## What you are asked to do
Locate every line in the items below that contains the word "should" and copy each of those lines.

(Collection entries)
▼
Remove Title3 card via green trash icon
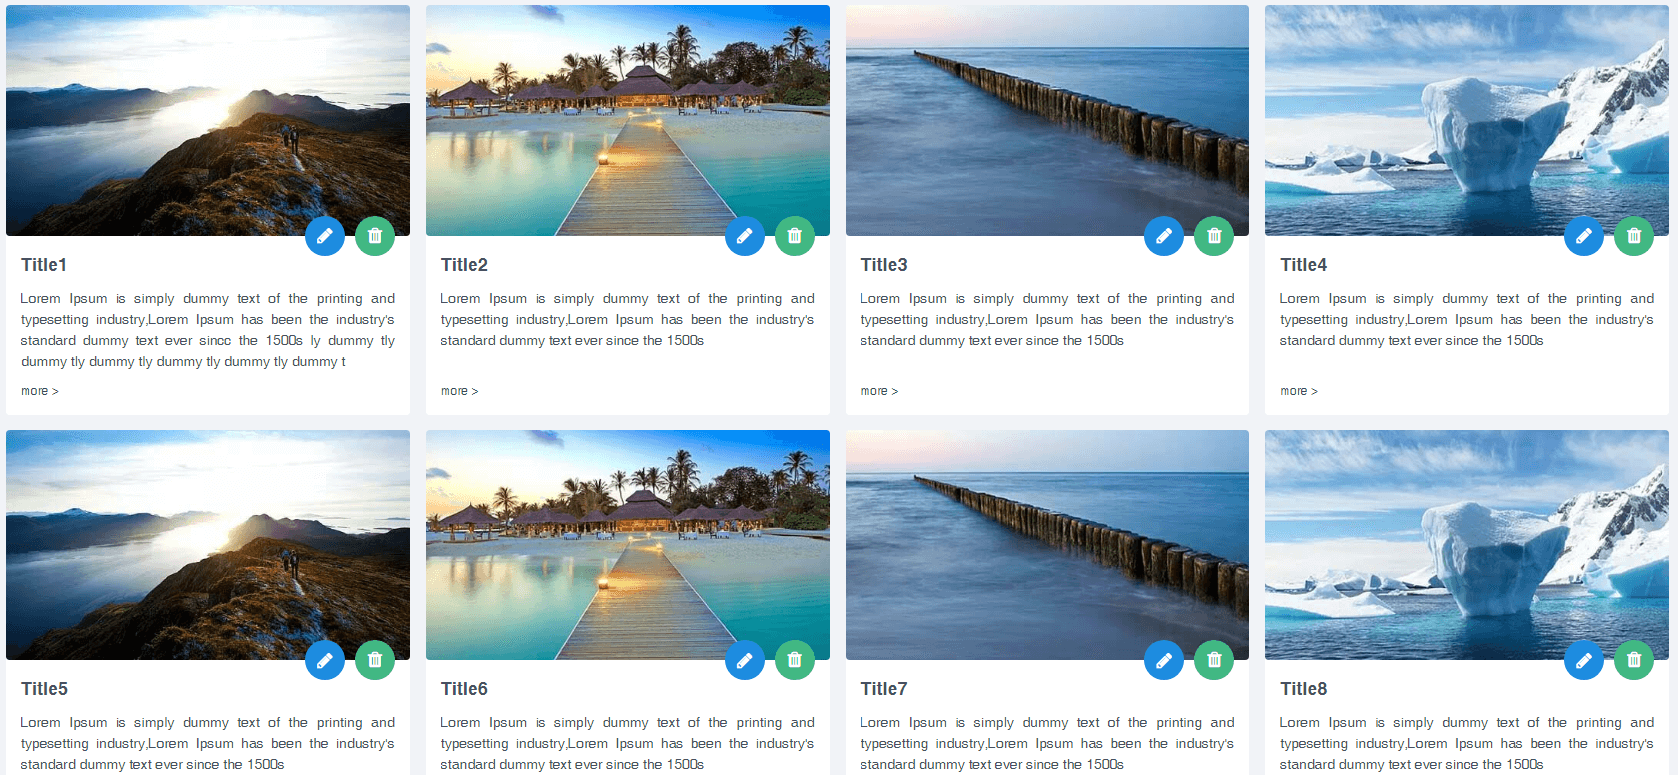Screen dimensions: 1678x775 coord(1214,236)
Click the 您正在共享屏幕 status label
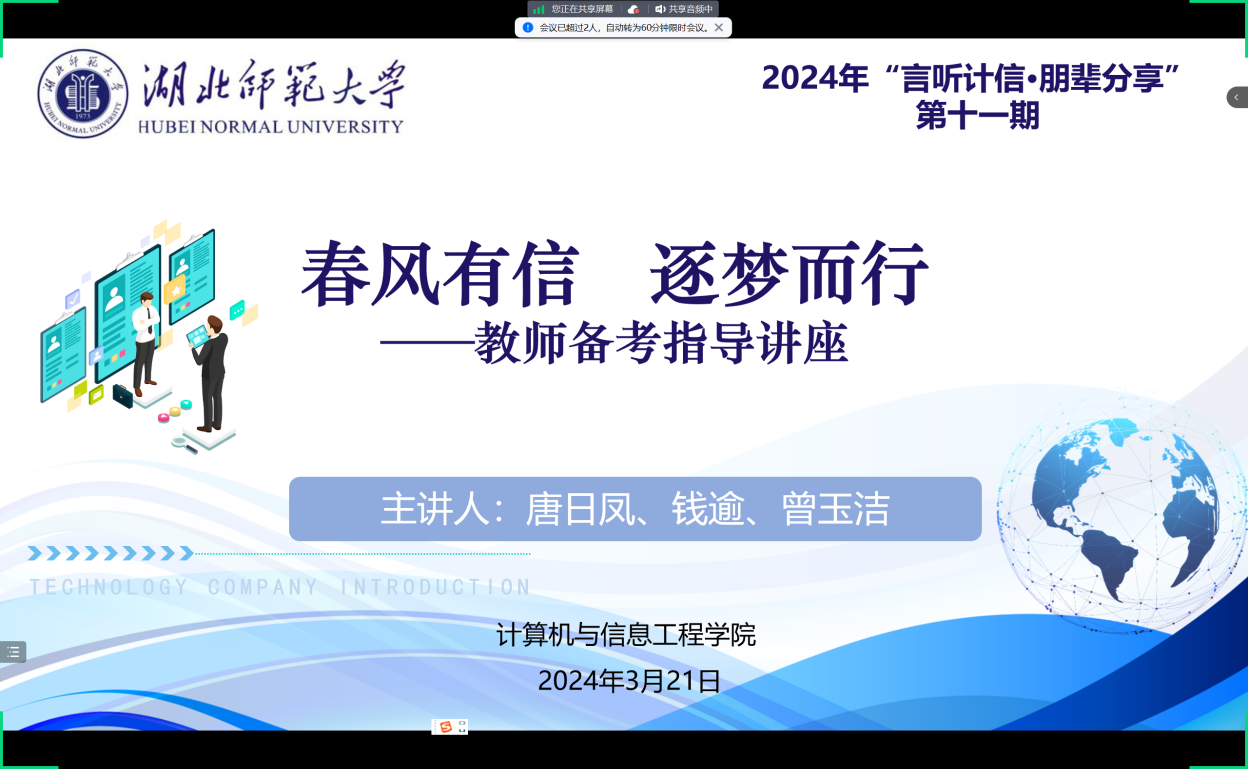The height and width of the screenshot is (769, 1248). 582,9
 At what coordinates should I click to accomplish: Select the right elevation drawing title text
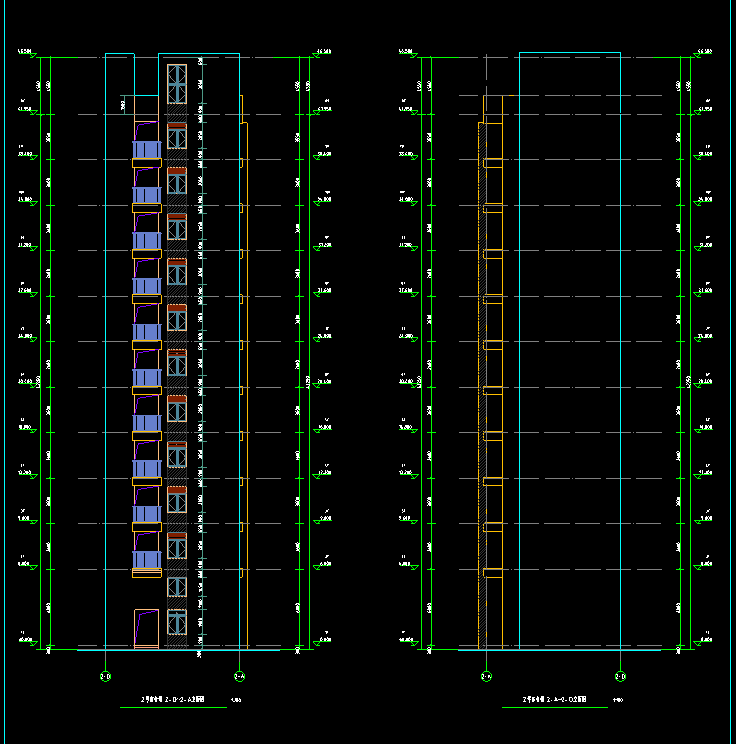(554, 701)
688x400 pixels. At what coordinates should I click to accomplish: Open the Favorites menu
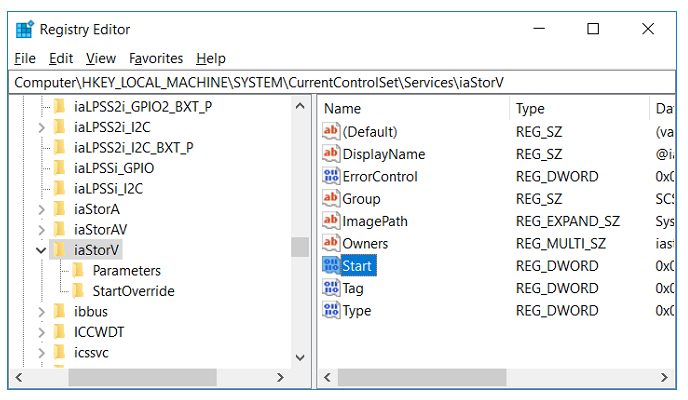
▲
## Reply
 At what coordinates should I click to accomplish: Select the right elevation drawing title text
688x400 pixels. At what coordinates should I click to accomplish: Open the Favorites menu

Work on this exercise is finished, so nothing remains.